(Dataset Opens)
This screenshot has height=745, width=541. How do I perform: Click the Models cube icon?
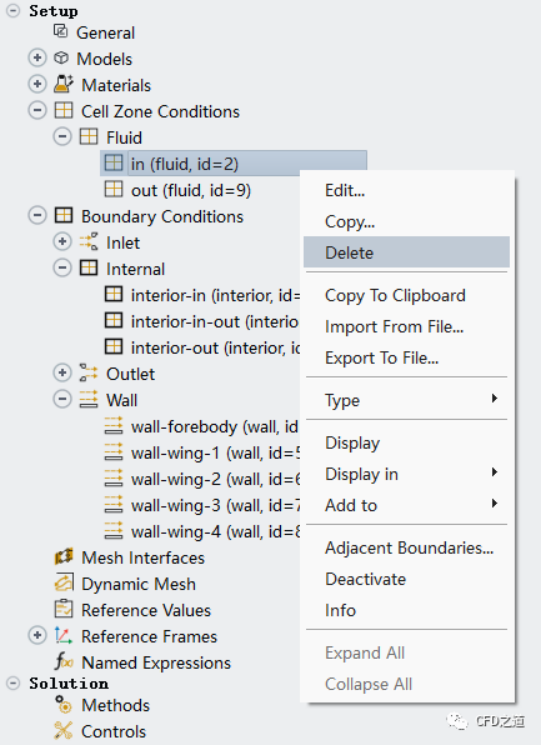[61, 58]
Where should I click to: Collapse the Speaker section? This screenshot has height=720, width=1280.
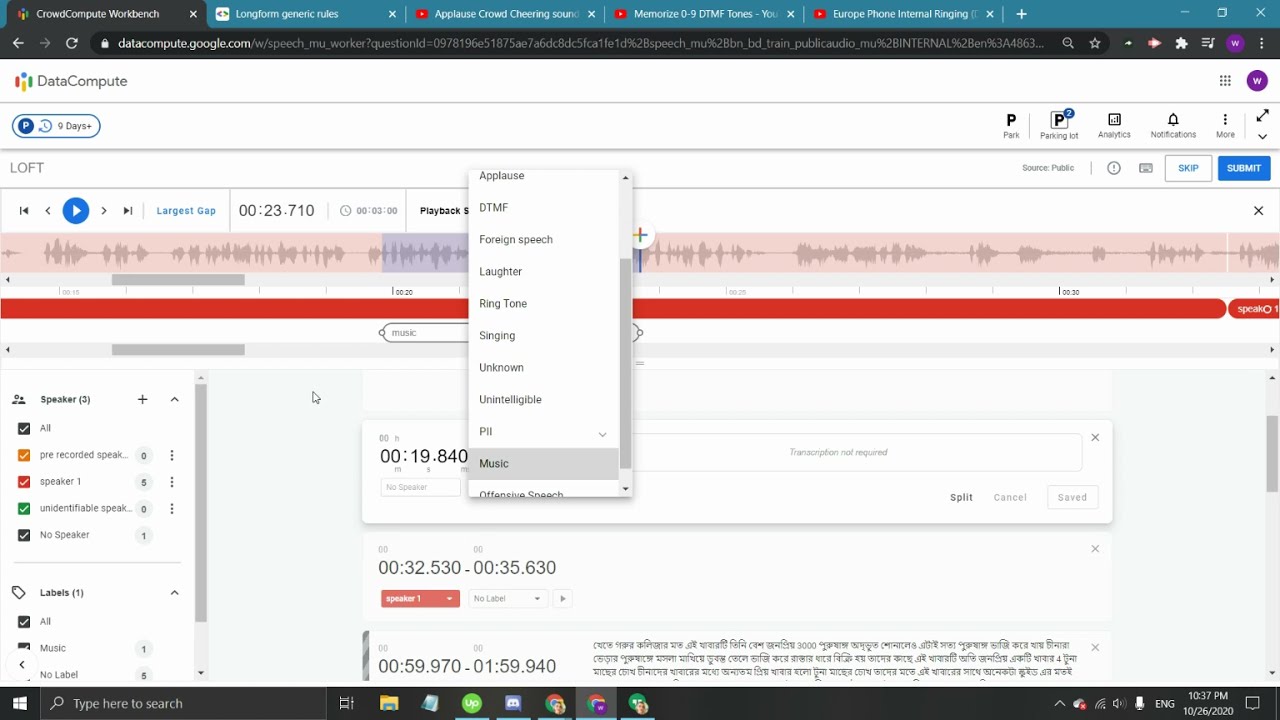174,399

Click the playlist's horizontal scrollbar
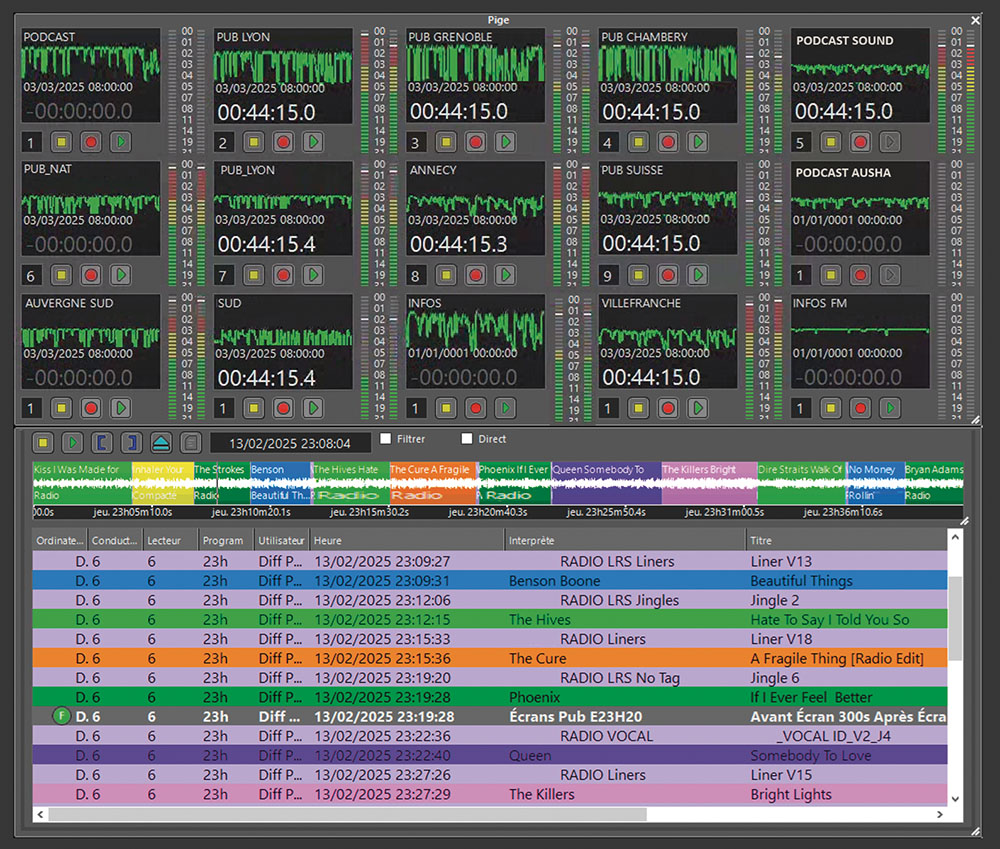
(Dataset Closes)
Exercise description: Set down the full listing above with its wording unchanged. Leave out its images.

Expected answer:
This screenshot has height=745, width=541. How do I perform: Click the Models cube icon?
[61, 58]
Where should I click to: Collapse the Speaker section? This screenshot has height=720, width=1280.
174,399

Click the playlist's horizontal scrollbar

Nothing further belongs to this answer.